## MATERIAL PROVIDED
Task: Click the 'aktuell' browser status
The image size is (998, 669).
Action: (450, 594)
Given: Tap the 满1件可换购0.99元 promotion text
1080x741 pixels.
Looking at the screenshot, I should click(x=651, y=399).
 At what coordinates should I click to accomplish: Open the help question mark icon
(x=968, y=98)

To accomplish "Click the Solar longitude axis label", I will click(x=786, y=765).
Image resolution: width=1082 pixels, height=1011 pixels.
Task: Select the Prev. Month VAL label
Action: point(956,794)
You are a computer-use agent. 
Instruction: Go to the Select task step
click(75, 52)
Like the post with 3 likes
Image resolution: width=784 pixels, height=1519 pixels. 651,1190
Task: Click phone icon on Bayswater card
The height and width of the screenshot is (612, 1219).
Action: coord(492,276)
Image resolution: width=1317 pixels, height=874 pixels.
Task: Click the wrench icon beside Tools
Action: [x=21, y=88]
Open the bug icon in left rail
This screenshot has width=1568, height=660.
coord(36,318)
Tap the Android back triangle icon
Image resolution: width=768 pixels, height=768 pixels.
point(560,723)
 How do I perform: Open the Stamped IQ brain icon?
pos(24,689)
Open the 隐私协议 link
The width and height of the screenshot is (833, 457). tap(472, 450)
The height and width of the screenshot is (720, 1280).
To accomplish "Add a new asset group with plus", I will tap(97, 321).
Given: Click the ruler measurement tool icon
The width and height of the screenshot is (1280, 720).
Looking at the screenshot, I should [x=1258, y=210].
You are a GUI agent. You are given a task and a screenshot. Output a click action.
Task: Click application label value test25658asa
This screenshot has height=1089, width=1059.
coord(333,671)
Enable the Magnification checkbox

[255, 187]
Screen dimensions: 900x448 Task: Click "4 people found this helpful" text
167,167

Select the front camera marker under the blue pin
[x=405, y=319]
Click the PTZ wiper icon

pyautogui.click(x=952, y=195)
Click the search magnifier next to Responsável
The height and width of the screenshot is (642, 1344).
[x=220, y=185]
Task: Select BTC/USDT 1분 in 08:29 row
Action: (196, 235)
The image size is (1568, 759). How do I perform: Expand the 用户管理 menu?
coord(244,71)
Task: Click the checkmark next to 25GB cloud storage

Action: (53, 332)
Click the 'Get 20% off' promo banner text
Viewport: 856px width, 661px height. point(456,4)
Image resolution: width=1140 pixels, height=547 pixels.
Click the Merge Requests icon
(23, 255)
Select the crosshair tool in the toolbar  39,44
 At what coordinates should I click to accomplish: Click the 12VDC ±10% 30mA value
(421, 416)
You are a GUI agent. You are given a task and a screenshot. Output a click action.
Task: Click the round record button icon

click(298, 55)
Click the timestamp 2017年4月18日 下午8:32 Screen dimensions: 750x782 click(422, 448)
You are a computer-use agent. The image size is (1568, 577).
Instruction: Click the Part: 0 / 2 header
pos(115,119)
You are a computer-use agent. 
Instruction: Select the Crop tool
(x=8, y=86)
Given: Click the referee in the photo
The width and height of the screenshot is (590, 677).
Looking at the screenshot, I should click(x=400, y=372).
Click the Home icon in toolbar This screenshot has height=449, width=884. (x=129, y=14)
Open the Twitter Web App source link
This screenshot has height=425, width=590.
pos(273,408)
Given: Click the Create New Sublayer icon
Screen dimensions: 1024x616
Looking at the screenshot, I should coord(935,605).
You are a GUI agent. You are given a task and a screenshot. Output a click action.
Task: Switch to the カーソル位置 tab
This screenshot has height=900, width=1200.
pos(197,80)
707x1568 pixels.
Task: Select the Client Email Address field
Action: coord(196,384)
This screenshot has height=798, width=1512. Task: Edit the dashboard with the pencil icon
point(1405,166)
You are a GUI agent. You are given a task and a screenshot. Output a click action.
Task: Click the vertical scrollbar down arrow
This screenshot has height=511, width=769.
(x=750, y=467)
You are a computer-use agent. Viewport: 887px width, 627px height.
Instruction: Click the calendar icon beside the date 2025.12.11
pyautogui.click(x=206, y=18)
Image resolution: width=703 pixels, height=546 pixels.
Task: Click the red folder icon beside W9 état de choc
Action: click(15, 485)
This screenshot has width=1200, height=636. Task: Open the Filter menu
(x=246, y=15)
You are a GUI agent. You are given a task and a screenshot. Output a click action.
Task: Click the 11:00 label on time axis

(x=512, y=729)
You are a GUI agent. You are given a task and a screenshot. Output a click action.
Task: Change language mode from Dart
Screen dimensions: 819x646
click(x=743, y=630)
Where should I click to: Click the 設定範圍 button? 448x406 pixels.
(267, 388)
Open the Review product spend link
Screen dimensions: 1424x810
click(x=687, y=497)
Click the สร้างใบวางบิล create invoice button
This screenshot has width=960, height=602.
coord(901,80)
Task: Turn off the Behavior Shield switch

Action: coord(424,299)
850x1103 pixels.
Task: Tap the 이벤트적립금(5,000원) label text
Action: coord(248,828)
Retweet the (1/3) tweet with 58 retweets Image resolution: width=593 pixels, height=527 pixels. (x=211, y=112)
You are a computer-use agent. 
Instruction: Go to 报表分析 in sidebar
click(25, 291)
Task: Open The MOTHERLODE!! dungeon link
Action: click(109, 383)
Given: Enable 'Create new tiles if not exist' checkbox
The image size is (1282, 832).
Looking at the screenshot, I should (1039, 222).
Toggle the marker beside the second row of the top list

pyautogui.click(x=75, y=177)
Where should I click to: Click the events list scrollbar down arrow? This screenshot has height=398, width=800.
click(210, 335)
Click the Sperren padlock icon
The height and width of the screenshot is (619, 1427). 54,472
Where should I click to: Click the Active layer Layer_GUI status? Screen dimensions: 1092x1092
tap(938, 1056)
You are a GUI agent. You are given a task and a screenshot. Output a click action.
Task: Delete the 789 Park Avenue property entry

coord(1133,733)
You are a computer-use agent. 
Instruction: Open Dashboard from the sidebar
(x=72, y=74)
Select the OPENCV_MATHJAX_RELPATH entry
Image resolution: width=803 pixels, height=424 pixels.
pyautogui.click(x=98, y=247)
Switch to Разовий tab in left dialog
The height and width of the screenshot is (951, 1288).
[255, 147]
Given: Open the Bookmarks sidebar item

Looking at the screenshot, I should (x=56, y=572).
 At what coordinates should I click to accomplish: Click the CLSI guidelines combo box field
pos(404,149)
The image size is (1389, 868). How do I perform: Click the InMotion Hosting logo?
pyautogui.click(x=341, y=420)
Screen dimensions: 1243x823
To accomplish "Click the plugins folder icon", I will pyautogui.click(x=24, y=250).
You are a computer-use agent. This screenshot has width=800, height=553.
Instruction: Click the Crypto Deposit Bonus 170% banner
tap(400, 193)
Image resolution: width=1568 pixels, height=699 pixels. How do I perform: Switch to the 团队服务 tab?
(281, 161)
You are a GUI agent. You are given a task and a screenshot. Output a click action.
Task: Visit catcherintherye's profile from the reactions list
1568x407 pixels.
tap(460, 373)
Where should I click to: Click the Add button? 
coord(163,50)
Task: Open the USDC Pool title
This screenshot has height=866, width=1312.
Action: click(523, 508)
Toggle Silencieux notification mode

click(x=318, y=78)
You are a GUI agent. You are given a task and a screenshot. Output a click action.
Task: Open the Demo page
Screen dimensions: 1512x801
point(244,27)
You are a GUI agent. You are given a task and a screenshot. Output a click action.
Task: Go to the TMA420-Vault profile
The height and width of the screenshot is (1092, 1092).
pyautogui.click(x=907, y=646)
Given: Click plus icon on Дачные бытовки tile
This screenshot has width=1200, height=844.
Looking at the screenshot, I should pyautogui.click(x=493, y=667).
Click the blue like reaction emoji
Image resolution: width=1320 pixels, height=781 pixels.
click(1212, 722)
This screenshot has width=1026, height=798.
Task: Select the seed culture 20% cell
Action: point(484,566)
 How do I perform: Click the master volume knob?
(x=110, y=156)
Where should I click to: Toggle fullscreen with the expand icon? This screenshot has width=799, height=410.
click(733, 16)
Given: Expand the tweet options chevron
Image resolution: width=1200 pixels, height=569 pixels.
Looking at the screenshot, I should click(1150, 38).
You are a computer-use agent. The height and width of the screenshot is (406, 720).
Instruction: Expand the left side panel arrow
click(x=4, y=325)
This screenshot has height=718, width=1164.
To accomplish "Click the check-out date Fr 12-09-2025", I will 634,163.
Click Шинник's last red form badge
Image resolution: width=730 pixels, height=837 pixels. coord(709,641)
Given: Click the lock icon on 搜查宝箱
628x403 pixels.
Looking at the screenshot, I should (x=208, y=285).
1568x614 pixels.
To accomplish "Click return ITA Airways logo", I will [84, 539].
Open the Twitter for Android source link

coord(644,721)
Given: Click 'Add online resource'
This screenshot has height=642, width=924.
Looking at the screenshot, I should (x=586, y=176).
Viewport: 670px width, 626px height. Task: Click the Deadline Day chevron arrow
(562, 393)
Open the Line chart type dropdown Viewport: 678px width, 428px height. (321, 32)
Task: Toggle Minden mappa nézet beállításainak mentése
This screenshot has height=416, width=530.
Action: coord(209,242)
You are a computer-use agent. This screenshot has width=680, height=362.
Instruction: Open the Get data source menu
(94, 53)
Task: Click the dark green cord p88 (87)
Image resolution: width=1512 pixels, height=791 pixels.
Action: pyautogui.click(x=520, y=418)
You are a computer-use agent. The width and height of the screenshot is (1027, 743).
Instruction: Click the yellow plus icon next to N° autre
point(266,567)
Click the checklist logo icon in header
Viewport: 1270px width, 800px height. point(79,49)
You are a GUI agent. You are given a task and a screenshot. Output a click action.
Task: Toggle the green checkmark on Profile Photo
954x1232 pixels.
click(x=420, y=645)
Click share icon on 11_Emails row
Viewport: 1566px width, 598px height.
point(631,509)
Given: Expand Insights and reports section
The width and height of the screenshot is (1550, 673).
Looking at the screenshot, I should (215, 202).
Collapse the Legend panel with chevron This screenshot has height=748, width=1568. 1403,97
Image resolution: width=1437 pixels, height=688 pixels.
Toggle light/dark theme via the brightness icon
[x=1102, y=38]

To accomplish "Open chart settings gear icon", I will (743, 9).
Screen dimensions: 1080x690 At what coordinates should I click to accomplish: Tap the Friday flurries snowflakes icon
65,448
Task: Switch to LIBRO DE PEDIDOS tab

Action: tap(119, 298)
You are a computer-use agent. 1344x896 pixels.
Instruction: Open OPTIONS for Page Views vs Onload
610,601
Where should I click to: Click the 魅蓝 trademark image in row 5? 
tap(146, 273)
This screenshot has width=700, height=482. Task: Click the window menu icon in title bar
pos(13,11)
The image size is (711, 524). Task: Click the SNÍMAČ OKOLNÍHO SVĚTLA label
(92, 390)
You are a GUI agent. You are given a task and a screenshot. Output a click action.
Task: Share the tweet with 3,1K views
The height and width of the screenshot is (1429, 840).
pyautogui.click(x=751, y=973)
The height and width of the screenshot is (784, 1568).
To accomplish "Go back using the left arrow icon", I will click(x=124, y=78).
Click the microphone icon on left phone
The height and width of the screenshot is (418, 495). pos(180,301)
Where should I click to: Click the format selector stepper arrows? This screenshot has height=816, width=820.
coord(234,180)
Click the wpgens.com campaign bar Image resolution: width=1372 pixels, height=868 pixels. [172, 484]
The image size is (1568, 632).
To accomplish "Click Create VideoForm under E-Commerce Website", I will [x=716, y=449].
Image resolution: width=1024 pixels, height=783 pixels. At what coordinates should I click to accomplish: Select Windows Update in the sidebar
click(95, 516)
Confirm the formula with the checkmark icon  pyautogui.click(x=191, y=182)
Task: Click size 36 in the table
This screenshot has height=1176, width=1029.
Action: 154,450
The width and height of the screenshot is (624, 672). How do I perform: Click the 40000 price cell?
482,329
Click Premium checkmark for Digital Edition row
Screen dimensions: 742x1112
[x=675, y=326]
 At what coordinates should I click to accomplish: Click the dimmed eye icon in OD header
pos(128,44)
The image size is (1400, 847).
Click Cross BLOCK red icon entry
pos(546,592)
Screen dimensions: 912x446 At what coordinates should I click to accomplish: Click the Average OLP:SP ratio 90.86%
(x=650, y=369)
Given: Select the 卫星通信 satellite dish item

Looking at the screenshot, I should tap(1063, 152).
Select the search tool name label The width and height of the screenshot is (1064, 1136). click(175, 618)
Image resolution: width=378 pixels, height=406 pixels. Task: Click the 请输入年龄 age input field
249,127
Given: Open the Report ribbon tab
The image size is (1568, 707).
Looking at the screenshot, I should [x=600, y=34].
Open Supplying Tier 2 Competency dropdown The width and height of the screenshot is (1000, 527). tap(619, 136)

## TASK
Among the lines above, list those that contain the word "toolbar".

## RESULT OF THE EXERCISE
Select the crosshair tool in the toolbar  39,44
Click the Home icon in toolbar This screenshot has height=449, width=884. (x=129, y=14)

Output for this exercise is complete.